Erst im vergangenen Monat war bekannt geworden, dass Lingen, der unter anderem in seiner Karriere für die Führung rechter V-Leute verantwortlich war, im Jahr 2014 ausführlich gegenüber der Bundesanwaltschaft ausgesagt hat. In seiner Aussage gab er zu, dass er die Akten vorsätzlich geschreddert hatte. Wörtlich heißt es darin: „Vernichtete Akten können … nicht mehr geprüft werden.“
Lothar Lingen gestand gezieltes Schreddern von Akten
Lingen hatte ausgeführt, dass ihm klar gewesen sei, dass die vielen V-Männer des Bundesamtes in Thüringen – Lingen sprach von „acht, neun oder zehn Fällen“ – in der Öffentlichkeit die Frage aufgeworfen hätten, „aus welchem Grunde die Verfassungsschutzbehörden über die terroristischen Aktivitäten der drei eigentlich nicht informiert worden sind“.
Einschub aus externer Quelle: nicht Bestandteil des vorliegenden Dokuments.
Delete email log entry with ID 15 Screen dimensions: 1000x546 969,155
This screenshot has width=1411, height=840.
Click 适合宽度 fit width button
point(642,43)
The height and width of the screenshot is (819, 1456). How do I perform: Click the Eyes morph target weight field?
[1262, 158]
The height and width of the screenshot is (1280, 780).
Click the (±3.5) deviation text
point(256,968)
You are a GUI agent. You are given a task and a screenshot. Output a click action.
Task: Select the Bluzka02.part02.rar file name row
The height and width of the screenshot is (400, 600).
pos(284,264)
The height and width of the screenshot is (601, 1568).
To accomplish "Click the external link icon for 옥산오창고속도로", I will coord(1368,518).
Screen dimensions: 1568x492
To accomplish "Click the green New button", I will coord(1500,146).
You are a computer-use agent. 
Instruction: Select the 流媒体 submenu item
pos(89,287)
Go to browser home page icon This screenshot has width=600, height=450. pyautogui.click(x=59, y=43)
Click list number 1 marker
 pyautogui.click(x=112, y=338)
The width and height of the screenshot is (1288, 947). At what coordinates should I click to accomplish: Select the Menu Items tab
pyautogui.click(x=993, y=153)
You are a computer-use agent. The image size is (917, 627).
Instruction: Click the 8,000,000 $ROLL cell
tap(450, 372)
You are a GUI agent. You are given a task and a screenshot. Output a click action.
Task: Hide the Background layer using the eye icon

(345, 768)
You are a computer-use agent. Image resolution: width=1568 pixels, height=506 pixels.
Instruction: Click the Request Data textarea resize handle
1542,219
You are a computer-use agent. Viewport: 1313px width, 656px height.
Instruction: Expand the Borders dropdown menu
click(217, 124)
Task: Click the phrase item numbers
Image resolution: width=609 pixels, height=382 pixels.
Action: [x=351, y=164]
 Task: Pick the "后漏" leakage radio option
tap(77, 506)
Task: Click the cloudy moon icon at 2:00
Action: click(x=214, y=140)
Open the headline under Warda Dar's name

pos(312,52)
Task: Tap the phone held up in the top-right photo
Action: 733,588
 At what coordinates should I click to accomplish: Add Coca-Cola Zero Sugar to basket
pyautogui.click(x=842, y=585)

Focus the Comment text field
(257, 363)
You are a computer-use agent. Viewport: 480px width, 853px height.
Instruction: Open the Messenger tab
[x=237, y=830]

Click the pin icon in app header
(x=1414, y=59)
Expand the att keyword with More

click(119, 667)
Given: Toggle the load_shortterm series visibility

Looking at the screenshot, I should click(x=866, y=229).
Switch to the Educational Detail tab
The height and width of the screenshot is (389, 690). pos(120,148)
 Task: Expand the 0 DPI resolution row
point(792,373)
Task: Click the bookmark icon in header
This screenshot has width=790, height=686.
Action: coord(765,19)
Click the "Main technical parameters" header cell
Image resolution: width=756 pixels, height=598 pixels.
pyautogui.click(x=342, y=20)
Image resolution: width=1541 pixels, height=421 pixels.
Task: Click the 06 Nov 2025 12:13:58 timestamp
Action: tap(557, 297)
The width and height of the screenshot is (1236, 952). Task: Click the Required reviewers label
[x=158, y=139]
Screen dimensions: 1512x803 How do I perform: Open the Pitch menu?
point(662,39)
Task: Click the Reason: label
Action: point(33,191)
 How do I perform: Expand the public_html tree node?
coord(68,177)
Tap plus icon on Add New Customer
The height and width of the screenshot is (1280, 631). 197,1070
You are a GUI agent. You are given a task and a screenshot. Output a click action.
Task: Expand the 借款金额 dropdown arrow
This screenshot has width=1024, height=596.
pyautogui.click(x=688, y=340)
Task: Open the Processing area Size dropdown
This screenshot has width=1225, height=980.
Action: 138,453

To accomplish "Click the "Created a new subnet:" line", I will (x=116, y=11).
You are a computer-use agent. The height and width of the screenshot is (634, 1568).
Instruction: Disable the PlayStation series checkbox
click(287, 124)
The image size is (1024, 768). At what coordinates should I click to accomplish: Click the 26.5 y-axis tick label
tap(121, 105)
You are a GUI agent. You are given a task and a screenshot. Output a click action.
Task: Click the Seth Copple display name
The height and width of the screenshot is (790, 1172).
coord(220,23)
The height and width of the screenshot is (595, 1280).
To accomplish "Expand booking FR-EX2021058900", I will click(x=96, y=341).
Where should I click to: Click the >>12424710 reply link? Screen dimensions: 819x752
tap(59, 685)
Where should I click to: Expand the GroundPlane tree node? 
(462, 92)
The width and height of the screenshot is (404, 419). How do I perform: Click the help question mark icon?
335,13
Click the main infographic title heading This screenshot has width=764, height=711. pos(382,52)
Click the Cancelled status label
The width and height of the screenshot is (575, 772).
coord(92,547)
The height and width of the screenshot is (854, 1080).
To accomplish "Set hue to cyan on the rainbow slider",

Mit „der drei“ meinte der ehemalige führende BfV-Mitarbeiter das Trio Mundlos, Zschäpe und Böhnhardt. Lingen hatte außerdem gegenüber der Bundesanwaltschaft gesagt: „Die nackten Zahlen sprachen ja dafür, dass wir wussten, was da läuft, was aber nicht der Fall war.“
Damit gestand Lingen ein, dass es ihm darum ging, gezielt Akten vernichten zu lassen, um unangenehme Fragen gar nicht erst aufkommen zu lassen. Vertreter von Nebenklägern im Münchner NSU-Prozess hatten nach Bekanntwerden der Aussagen Lingens Anzeige gegen den ehemaligen Verfassungsschützer bei der zuständigen Staatsanwaltschaft in Köln gestellt.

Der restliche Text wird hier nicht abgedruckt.